【5/23-24 活法 下肢編】活法を学ぶ意義を再考する――「レパートリーを増やす」ことの先にあるもの
5/23-24の日程で、活法セミナー「応用 下肢編」が開催されました。
2019年以来となる今回の下肢編は、2021年で最初に開催される活法の応用編です。
下肢が変わると、内臓が変わる
今回の下肢編に収録されている技によって対処できる症状には、膝痛、股関節痛、坐骨神経痛、むくみ、オスグッド病、捻挫、など、その名のとおり足の症状が連なりますが、それだけではありません。下肢の緊張が緩和されることで、月経痛などの婦人科系、泌尿器系のトラブル、お腹の張りが改善されていきます。
活法を学んでいていつも感じるのは、身体に入力される力の強さ、方向など、微妙な要因が変わることによって、効果が大きく変わってしまうことの不思議さです。
人体のメカニズムと一体化する歓び
術者がどこに立つか/座るかによって、技をかけるのが楽になったり、反対に、ものすごく力まなければならなくなったりします。
指をどこにひっかけるか、親指をどこに置くか。普段は意識もしないような細かな身体の運び方に意識を行き渡らせます。
同じ「上に挙げる」という動作でも、手だけで挙げるか、自分の肩甲骨から挙げるようにするかで、挙げやすさも、技の効果も変わってきます。
それが上手く噛み合ったときには、精密に組んだ機械がなめらかに動いたときのような気持ちよさがありますし、慣れてくると、上手くできたときとそうでないときの違いが自分で分析できるようになってきます。
「百聞は一見にしかず」という言葉がありますが、活法に関しては「百見は一実践にしかず」といえるでしょう。
「千見」しても「万見」しても、本当に「できる」ようになるのはきわめて難しい。
一方で、実践しているうちに、着目するべきポイントがわかってくることも活法のおもしろさです。講師が指の使い方の解説をしているときに「肘はどう使っているだろう」、「肩はどこにあるだろう」、「足はどっちの方向を向いているだろう」と、あえて別の部分にも目を向けることで、全体を観察する習慣がついてきます。このような全体を見る観察のしかたを、活法では宮本武蔵の言葉を借りて「観の目」と呼んでいます。
観の目で変わる活き方
ここで養った「観の目」は、鍼をするときの自分の体の使い方にも活かすことができますし、患者さんの状態を観察する目を養うのにも役立ちます。さらにいうと、日常生活での身体の使い方にも意識を向けるようにもなりますし、「活法」という字面のとおり「生“活”の方“法”」すなわち「生き方」にも変化が現れてきます。

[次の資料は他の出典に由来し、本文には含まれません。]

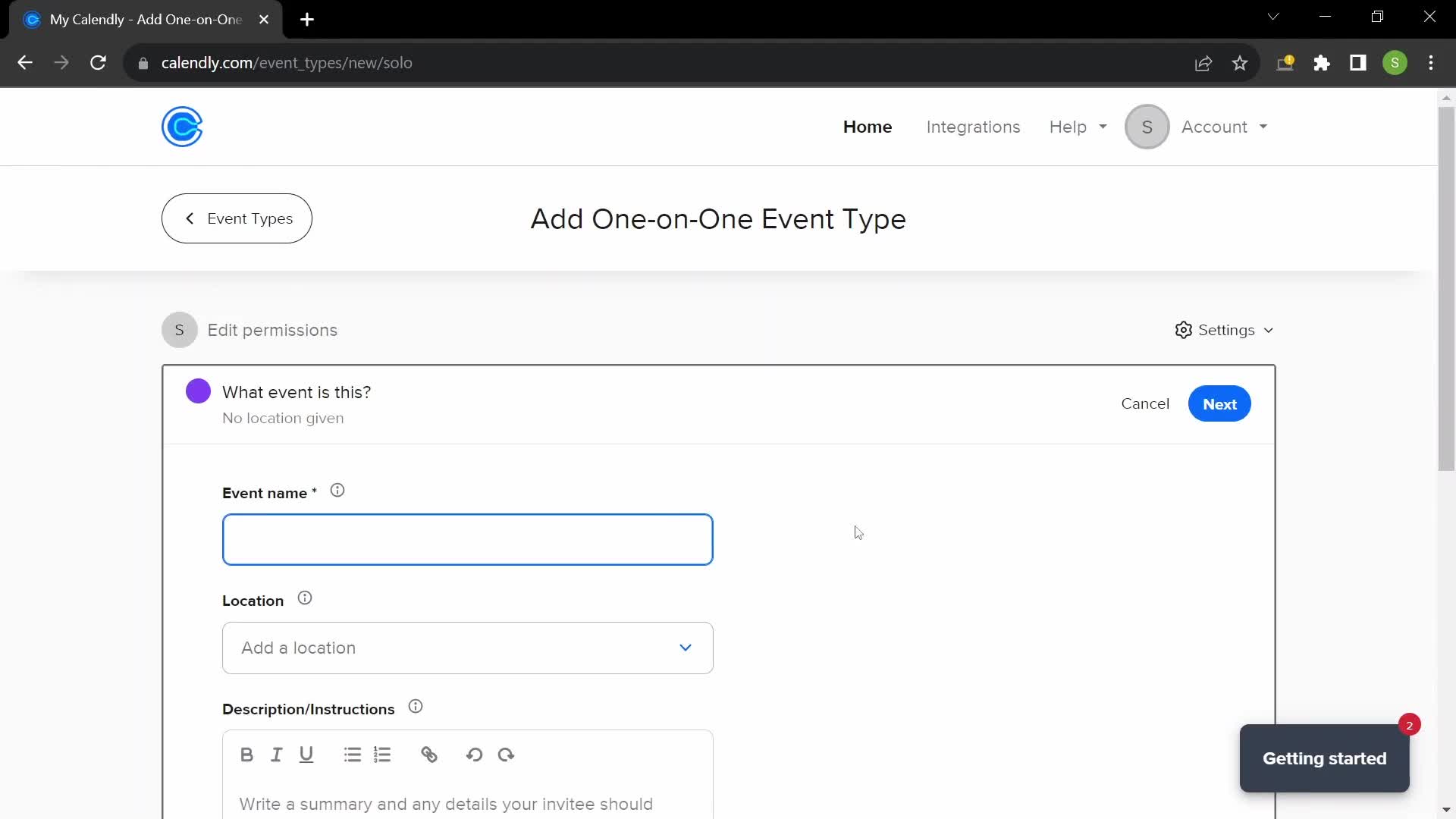Click the Event Types back link
Screen dimensions: 1456x819
click(x=239, y=218)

活法を学ぶことを、単純に「施術のレパートリーを増やす」と考えるだけでは、あまりにももったいない。
初めのうちは技の手順を覚えるだけで精一杯だと思いますが、練習を重ねていくごとに、その先にある本当の利点、面白さが見えてくるのだと思います。
わたしもまだまだ勉強を続けていく身ですが、最近ようやくそれがわかってきました。
(整動協会 岡本)
活法のおもしろさ、不思議さを感じてみたい方へ
7/18(日)に、活法 入門 理論実践編が開催されます。
臨床に活きる活法の技を身につけに来ませんか?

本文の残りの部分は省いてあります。